Job 1
Please copy out every row below, from the line containing "Open RCSB Twitter page icon" down through the line containing "pyautogui.click(x=935, y=529)", raising each coordinate in the answers by 13 and keeping all other wording unchanged. Leave out the pictures.

──────────────────────────────

By Robert G. McGregor, Ametek Brookfield

Ice cream is everyone’s favorite dairy food.  Demand for ice cream has proliferated and manufacturing has responded with mechanized processes for volume production. 

Formulations have evolved to encompass a variety of flavors, some of which include additives like chocolate chips, fruit, coconut, marshmallow, candy pieces and peanut butter.  Use of instrumentation to measure product consistency has become critical in manufacturing to ensure that high-quality standards are achieved.  This includes tests for viscosity during mix processing and possibly even yield stress determination of final ice cream product to simulate consumer experience.

Ice cream mix is essentially a combination of dairy milk with sugar, salt, flavorings and other additives that stabilize and preserve the product.  Processors test the mix for viscosity prior to freezing.  Standard test equipment includes rotational bench top viscometer as shown above. 

A sample is placed in a 500-milliter beaker or similar container.  A spindle with a protective bracket is immersed in the sample.  Spindle rotation at one or two defined speeds produces viscosity readings that must fall between defined minimum and maximum limits.  Viscosity for relatively “thin” formulations may show little change between the two speeds, whereas “thick” mixes are more likely to show decrease in viscosity vs. increasing spindle speed.

Use a rheometer to characterize consistency

Food scientists in R&D have become more sophisticated when creating a new ice cream mix. They measure viscosity with a rheometer to characterize consistency and possibly even yield stress of various formulations.  The second instrument shown above has a measuring system that consists of a cylindrical spindle which rotates in a mating coaxial chamber.  Sample size required for testing is relatively small, oftentimes less than 20 milliliters.  A water jacket attaches to the sample chamber and connects to a circulating water bath so that temperature control during viscosity testing becomes possible.  The objective is to simulate processing conditions which may involve a series of steps from cooking at elevated temperature to cool down at room or refrigeration temperature.  Small sample volume is easier to regulate for temperature control.

What happens when you add fruit pieces to the mix?

Addition of fruit pieces and other particulate items to the mix has led to use of vane spindle to measure viscosity of new formulations.  Vanes allow plenty of space for the pieces to migrate freely as the spindle rotates.  The vane spindle can rotate in a beaker for a quick quality control (QC) test or mating chamber for characterization of flow behavior by R&D.  Mix material inside the circumference of vane shears against material outside, providing a true viscosity measurement of the formulation loaded with particles.

──────────────────────────────

Job 2
According to the ice cream viscosity article, how large a sample does rheometer testing often require?

Supplied material
──────────────────────────────

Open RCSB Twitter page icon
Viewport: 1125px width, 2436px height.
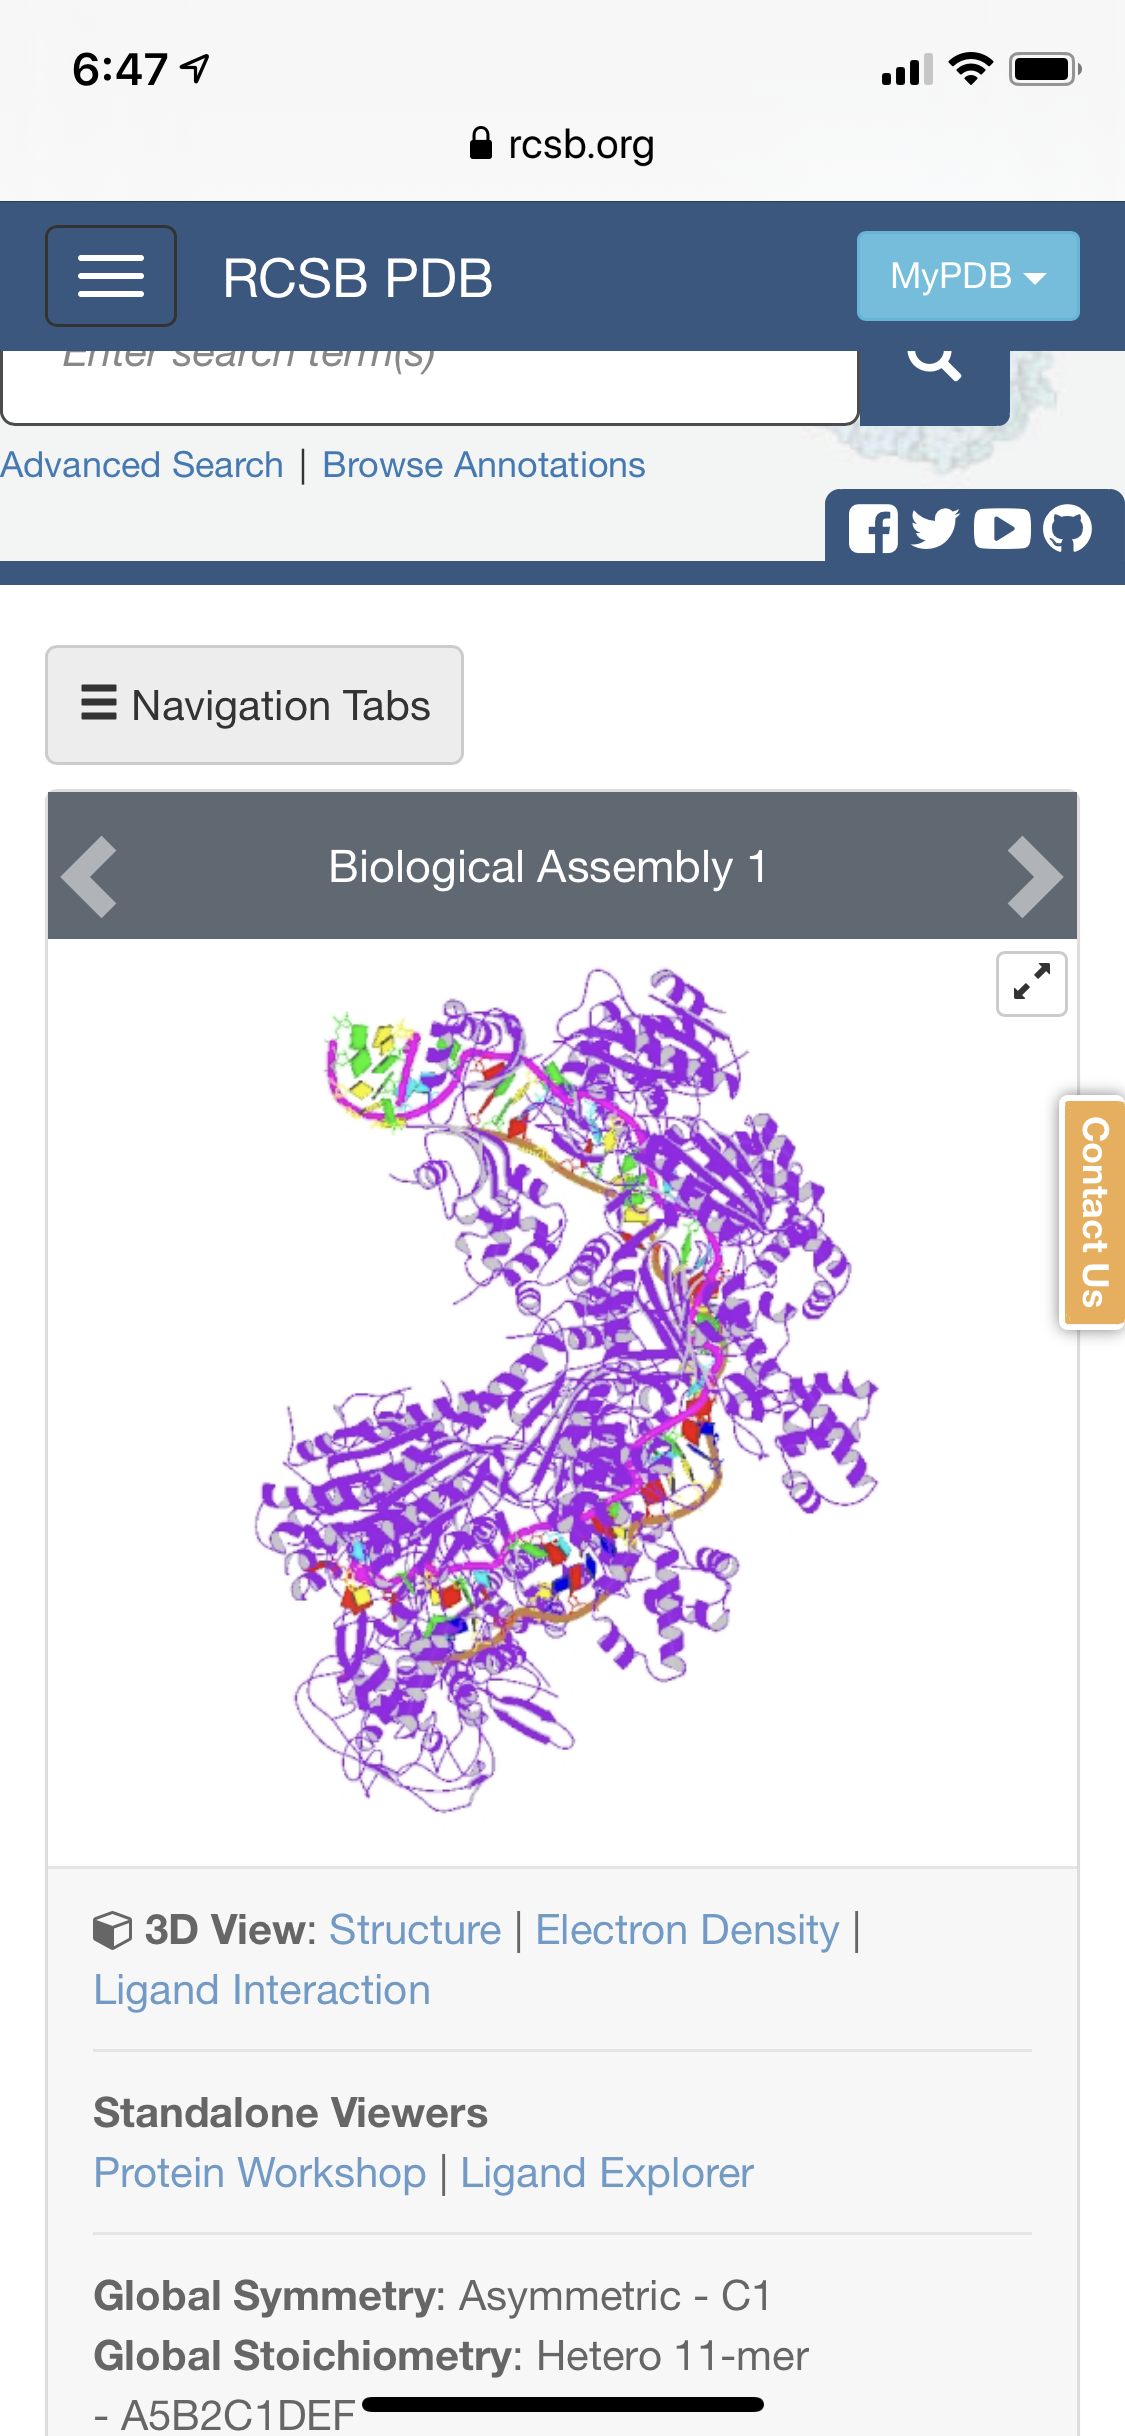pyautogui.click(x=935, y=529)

──────────────────────────────

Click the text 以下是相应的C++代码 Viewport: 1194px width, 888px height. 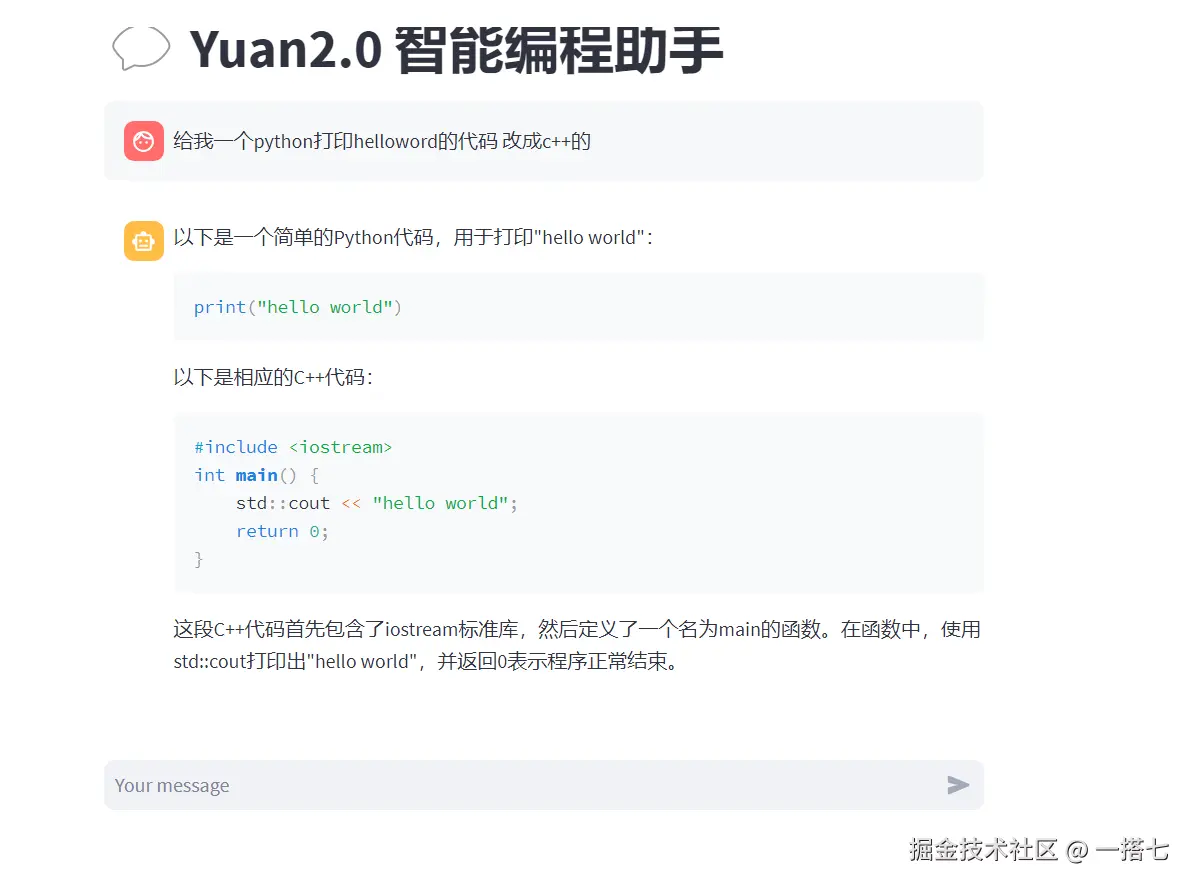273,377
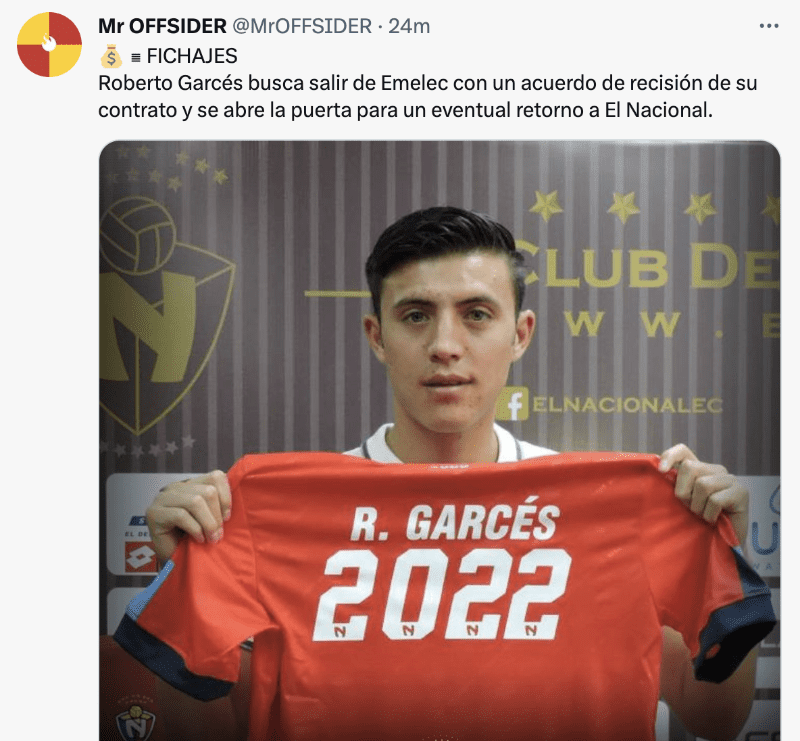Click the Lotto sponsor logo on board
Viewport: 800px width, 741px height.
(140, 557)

──────────────────────────────

Full solution 1
Open RCSB Twitter page icon
Viewport: 1125px width, 2436px height.
pyautogui.click(x=948, y=542)

Full solution 2
Often less than 20 milliliters.